To Chase or Not to Chase?

That's the question facing police departments around the country.


Officers are injured, and some die, when a high-speed pursuit ends in a crash. Often innocent people who happen to be in the vicinity at the wrong time are also hurt or killed. Both situations are bad for officers, police departments, the victims, their families and the public at large.

"Back when I started studying police pursuits in the 1980s, law enforcement was concerned with officer injuries," recalls Geoffrey Alpert, a criminology professor at the University of South Carolina. "But since the early 1990s that emphasis has shifted. Police departments are wondering how important is it to risk the public to pursue fleeing suspects wanted for minor property offenses or traffic infractions. Many in law enforcement now are restricting pursuits to suspects of violent felonies."

He says that research has shown the threshold where it's worth the risk to the public is at the violent felony level. "The arguments that if people run from officers, they're obviously guilty, or if you don't chase fleeing suspects, everyone will flee — they have turned out to be myths," Alpert asserts. "Often the people who run from officers are petty criminals making stupid decisions. Police are learning that they don't want the blood of innocent victims on their hands just to catch someone for speeding."

Alpert reads about police departments restricting their pursuit policies every week or so. "It's an increasing trend, and from my viewpoint, a good one," he says. "Officers aren't missing anything, what they're doing is saving lives."

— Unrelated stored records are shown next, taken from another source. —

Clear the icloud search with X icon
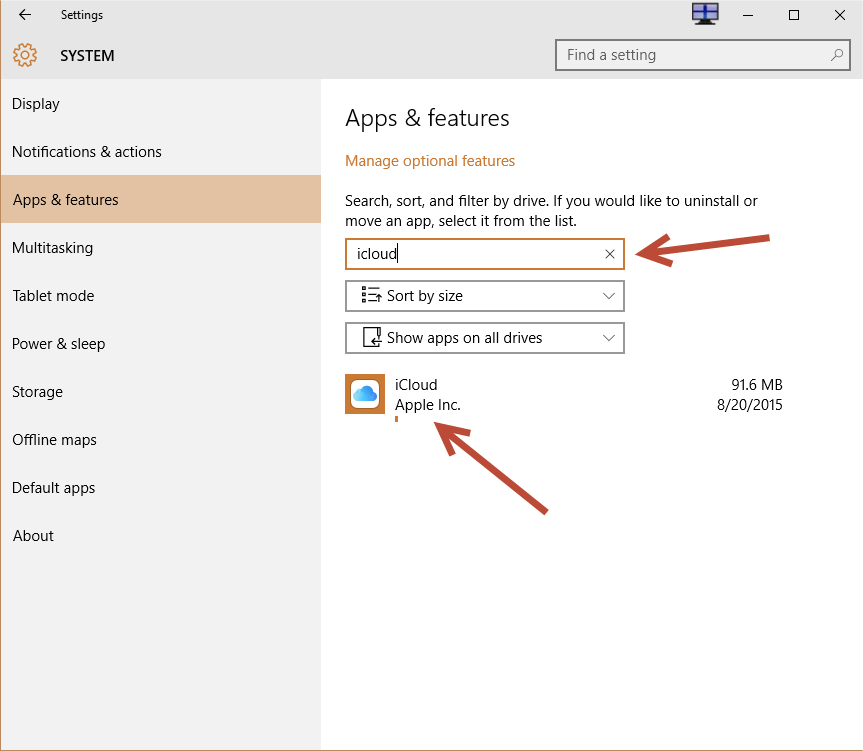Image resolution: width=863 pixels, height=751 pixels. (610, 254)
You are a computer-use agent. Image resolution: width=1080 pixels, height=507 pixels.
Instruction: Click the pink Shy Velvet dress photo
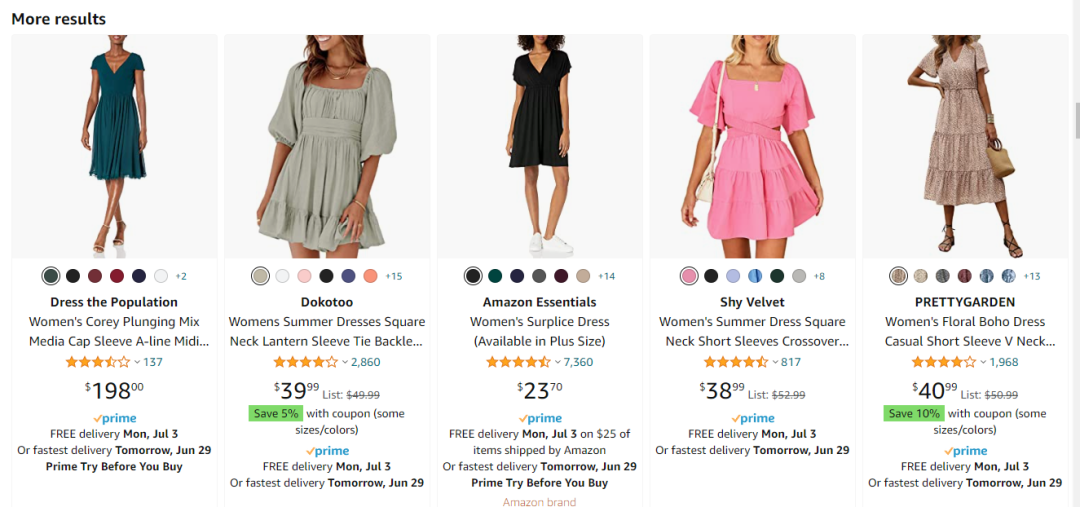[752, 146]
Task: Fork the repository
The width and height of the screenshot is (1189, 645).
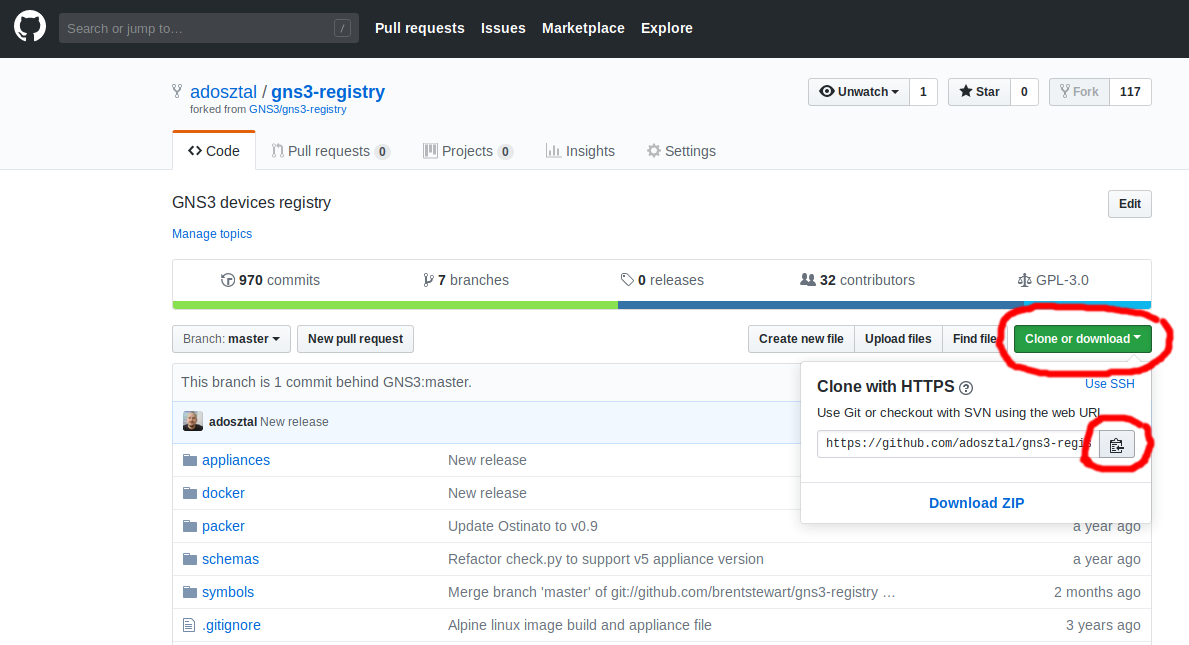Action: [x=1079, y=92]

He admits there are no national statistics on how many injuries and deaths result from high-speed pursuits gone badly because only a handful of states keep records on this. "But I do know that approximately 40 percent of all pursuits end in a crash," Alpert says. "The officers I've interviewed feel horrible when a crash results. Most don't want that to ever happen again. It's damaging to them, as well as to the victims and their families."

In the heat of the moment, officers get involved in a chase anxious to put criminals behind bars; they're focusing on the bad guys and not the public. "The police departments which have created restrictive pursuit policies are essentially saying the command staff and chiefs have decided for the officers about what is worth chasing for and what isn't," Alpert explains. "They're balancing the need to apprehend suspects with the potential risks to the public."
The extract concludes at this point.